Crawling the infinite web

  • Authors:
  • Ricardo Baeza-Yates;Carlos Castillo

  • Affiliations:
  • Yahoo! Research and Center for Web Research, Dept. of Computer Science, University of Chile, Santiago, Chile;Yahoo! Research and Universitat Pompeu Fabra, Catalunya, Spain

  • Venue:
  • Journal of Web Engineering
  • Year:
  • 2007

Quantified Score

Hi-index 0.00

Visualization

Abstract

Many publicly available Web pages are generated dynamically upon request, and contain links to other dynamically generated pages. Web sites that are built with dynamic pages can create, in principle, a very large amount of Web pages. This poses a problem for the crawlers of Web search engines, as the network and storage resources required for indexing Web pages are neither infinite nor free. In this article, several probabilistic models for user browsing in "infinite" Web sites are proposed and studied. These models aim at predicting how deep users go while exploring Web sites.
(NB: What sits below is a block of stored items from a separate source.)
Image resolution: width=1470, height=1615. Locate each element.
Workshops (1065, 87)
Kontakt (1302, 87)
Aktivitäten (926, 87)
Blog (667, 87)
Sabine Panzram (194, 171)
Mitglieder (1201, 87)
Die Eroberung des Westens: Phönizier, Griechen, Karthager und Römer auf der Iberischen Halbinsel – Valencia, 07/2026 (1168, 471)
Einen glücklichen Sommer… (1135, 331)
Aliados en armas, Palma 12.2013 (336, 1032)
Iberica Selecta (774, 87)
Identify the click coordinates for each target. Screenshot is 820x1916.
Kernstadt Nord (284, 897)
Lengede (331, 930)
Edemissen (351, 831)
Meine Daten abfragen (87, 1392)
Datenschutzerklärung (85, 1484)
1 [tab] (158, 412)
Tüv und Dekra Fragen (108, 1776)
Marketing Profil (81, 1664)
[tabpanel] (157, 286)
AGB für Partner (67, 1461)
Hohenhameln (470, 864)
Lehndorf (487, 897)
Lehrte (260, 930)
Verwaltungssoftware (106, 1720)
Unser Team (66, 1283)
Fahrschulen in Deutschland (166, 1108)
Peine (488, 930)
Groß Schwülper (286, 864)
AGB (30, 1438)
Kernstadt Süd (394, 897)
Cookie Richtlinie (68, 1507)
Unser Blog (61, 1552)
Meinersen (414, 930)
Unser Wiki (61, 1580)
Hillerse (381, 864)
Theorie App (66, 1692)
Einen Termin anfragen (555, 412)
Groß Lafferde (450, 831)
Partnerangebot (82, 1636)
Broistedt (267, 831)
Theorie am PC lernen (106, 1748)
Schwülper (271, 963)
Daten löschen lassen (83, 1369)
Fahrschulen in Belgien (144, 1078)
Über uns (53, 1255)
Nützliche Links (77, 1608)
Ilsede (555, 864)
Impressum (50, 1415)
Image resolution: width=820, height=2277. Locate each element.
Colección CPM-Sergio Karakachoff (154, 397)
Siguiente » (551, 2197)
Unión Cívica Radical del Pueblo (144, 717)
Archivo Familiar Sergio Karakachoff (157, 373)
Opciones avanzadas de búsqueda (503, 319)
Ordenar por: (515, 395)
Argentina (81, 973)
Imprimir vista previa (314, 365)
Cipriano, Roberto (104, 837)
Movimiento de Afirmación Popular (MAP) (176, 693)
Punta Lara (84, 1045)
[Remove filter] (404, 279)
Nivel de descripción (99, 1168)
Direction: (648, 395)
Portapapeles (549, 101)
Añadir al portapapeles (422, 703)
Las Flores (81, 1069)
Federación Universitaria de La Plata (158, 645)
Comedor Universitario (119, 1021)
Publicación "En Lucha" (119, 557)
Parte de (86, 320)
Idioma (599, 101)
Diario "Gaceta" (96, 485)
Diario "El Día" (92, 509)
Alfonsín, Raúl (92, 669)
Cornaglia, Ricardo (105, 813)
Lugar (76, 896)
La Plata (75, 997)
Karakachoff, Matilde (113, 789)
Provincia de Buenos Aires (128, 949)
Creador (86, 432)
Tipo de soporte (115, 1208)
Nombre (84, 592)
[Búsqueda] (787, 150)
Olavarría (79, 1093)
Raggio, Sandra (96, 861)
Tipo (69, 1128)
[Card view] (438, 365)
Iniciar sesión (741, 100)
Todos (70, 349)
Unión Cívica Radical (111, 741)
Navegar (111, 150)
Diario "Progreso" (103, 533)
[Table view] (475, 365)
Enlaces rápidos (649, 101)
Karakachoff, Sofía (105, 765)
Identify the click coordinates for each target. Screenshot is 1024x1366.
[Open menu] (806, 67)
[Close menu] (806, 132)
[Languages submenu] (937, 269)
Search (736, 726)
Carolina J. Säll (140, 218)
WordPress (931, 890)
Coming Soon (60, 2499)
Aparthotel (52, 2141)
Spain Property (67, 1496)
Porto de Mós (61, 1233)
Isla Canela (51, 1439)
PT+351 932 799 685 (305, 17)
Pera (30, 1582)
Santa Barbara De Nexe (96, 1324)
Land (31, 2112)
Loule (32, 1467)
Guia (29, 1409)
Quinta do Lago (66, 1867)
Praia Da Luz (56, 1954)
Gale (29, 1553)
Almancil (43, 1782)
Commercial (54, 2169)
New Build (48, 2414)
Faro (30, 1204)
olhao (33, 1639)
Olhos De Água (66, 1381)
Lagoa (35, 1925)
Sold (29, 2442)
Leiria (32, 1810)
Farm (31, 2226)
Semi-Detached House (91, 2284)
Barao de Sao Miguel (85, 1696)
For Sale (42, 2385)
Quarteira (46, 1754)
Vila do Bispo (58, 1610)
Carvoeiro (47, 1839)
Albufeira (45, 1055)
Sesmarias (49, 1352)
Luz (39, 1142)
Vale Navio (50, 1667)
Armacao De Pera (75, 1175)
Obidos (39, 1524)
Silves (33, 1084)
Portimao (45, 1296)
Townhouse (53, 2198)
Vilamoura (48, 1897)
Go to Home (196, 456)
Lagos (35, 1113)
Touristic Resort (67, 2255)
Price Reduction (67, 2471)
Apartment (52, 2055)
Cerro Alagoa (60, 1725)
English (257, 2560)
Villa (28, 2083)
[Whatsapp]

We use these models to estimate how deep a crawler must go to download a significant portion of the Web site content that is actually visited. The proposed models are validated against real data on page views in several Web sites, showing that, in both theory and practice, a crawler needs to download just a few levels, no more than 3 to 5 "clicks" away from the start page, to reach 90% of the pages that users actually visit.